La musique de Renaud Garcia-Fons comporte néanmoins un centre: «L'Espagne est un peu mon creuset, car elle réunit l'Occident et l'Orient. La musique espagnole demeure aussi un centre musical, bien au-delà du flamenco. Si je fais également des standards de jazz? Oui, ça m'arrive. Notamment en duo avec le guitariste Sylvain Luc. Sans le jazz, vous savez, je ne pourrais faire la musique que je fais. Le jazz n'y est peut-être pas perceptible, mais il y est toujours présent. Comme le sucre dans le lait chaud, disait Coluche! Cette façon de construire les grooves, cette façon d'enchaîner les choses, d'improviser, tout ça est jazz.»

L'an dernier, on l'a vu et entendu pour la première fois au FIJM. L'impression fut bien assez puissante pour que le contrebassiste soit invité cette année, et ce, pour trois soirs d'affilée, dans le cadre de la prestigieuse série Invitation.

Le premier concert, annonce le musicien, sera une création. «Il y aura des solos, mais aussi un travail en duo avec la danseuse et chanteuse flamenco Sabrina Romero, 25 ans, qui a travaillé à Séville et qui est en France depuis deux ou trois ans. Et qui s'intéresse à des expériences différentes du flamenco pur. Du coup, elle interprétera deux chants avec un arrangement pour contrebasse et voix. Ce sera très différent de la couleur de mon récent album La linea del Sur, c'est-à-dire différent des interprétations de la chanteuse Esperanza Fernandez. Ce sera quelque chose de très personnalisé, avec de nouveaux morceaux et de la danse flamenca qui comportent le travail de percussions avec les pieds. Cette première aura vraiment lieu chez vous!»

Le deuxième concert est une rencontre de la contrebasse et de l'accordéon, que Garcia-Fons considère comme son «instrument frère».

«J'ai connu Jean-Louis Matinier à l'époque où nous étions tous deux dans l'Orchestre national de jazz de France, raconte-t-il. Il a ensuite joué dans mon quartette. Nous avons créé un duo à la fin des années 90. La présence du classique et de la musique de chambre y est beaucoup plus présente que dans ce que je joue ailleurs. Il s'agit donc d'une musique improvisée avec une ouverture encore plus grande. On sait d'où on part, Dieu seul sait où on va.»

Pour le dessert, Renaud Garcia-Fons présente le quartette qu'il forme avec l'accordéoniste David Venitucci, le guitariste Kiko Ruiz et le percussionniste Pascal Rollando, qu'on peut aussi apprécier sur l'album La linea del Sur.

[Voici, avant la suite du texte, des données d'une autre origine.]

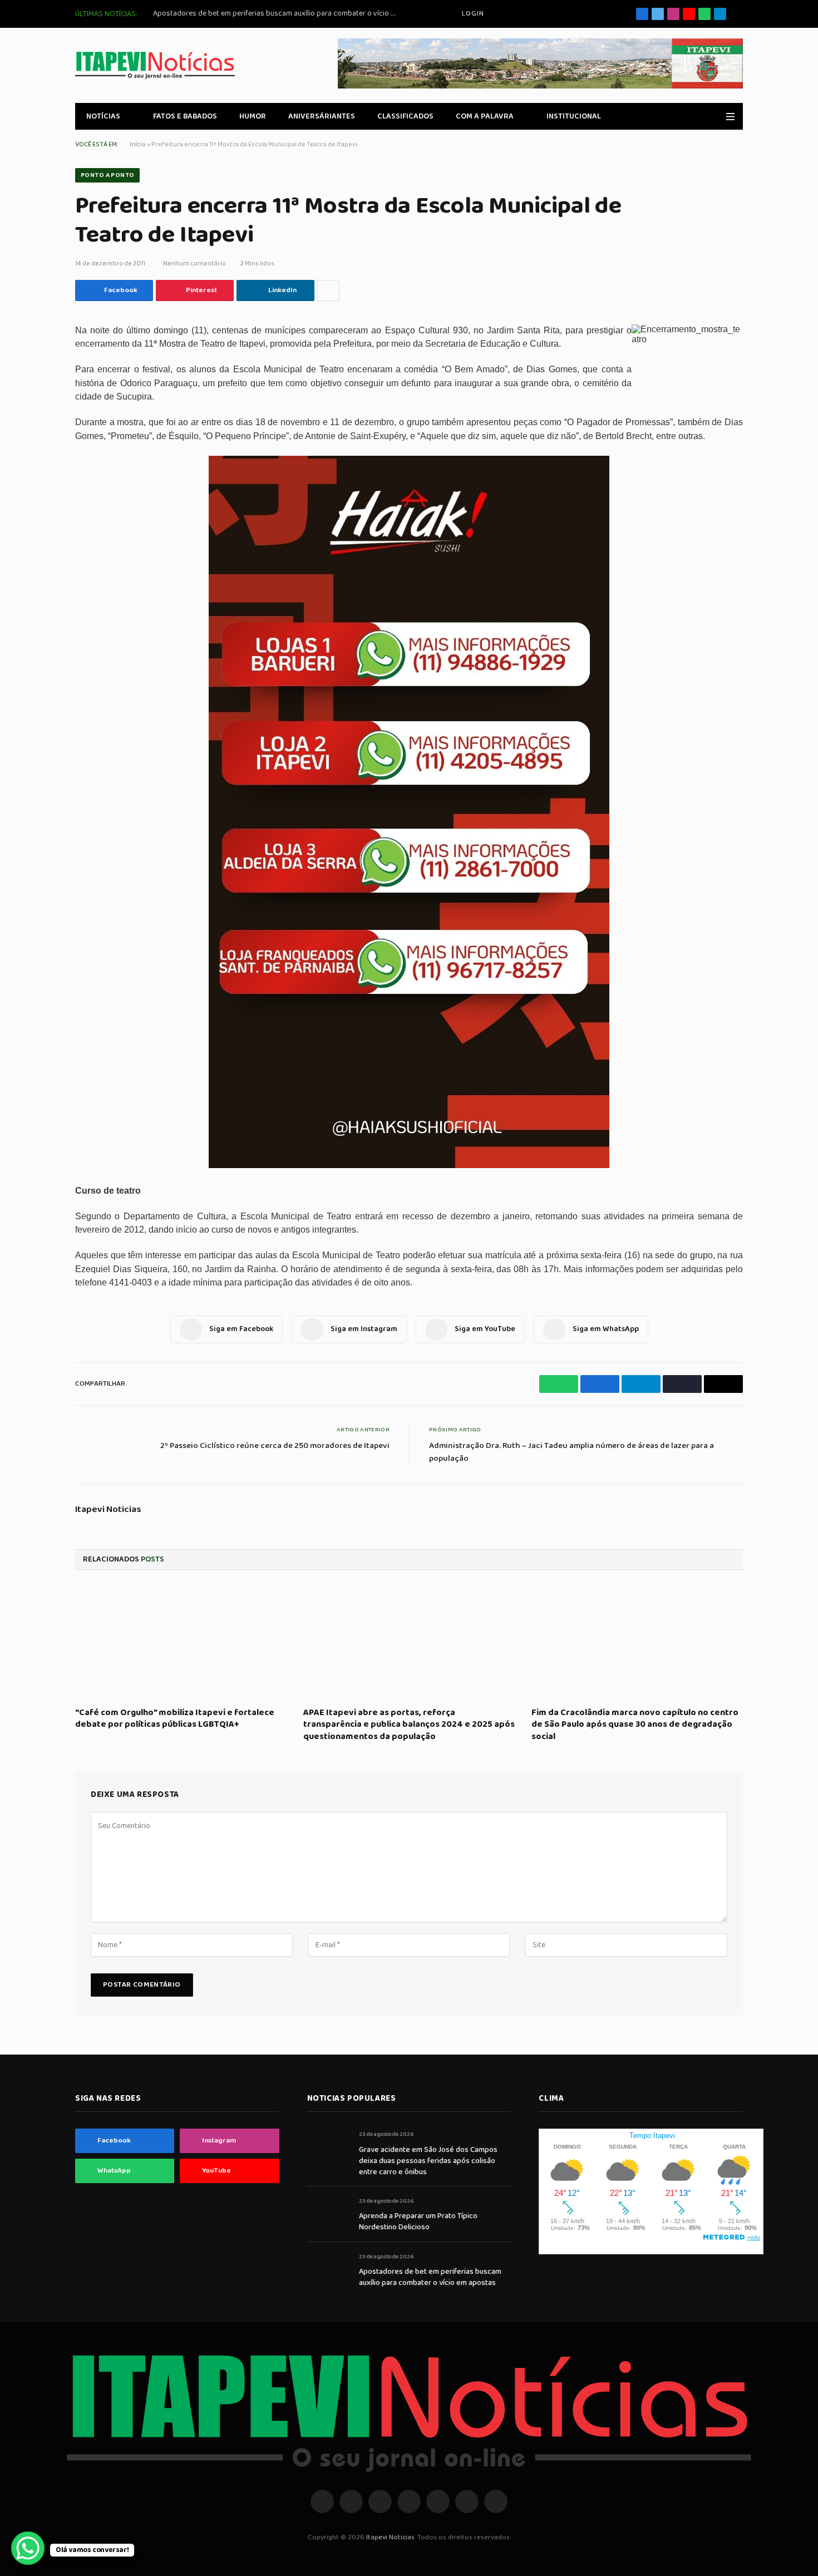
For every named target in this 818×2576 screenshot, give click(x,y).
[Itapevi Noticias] (155, 65)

«Ce nouvel enregistrement est moins marqué par le flamenco que le précédent (Arcoluz), les sources d'inspirations sont plus larges. Je suis donc parti de cette mémoire géographique du Sud, bien au-delà des musiques hispanisantes, pour ainsi tracer une ligne imaginaire entre ces différentes musiques du Sud. Et il n'y a rien d'ethnomusicologique dans tout ça.»

Renaud Garcia-Fons se produit demain, vendredi et samedi, à 18 h, au Gesù.

 

En un mot

Renaud Garcia-Fons est l'un des très grands contrebassistes de l'heure.

Album essentiel

La Linea del Sur. Le mieux intégré de sa discographie. Traversé par différentes musiques méridionales, cet album résume parfaitement la démarche de ce virtuose.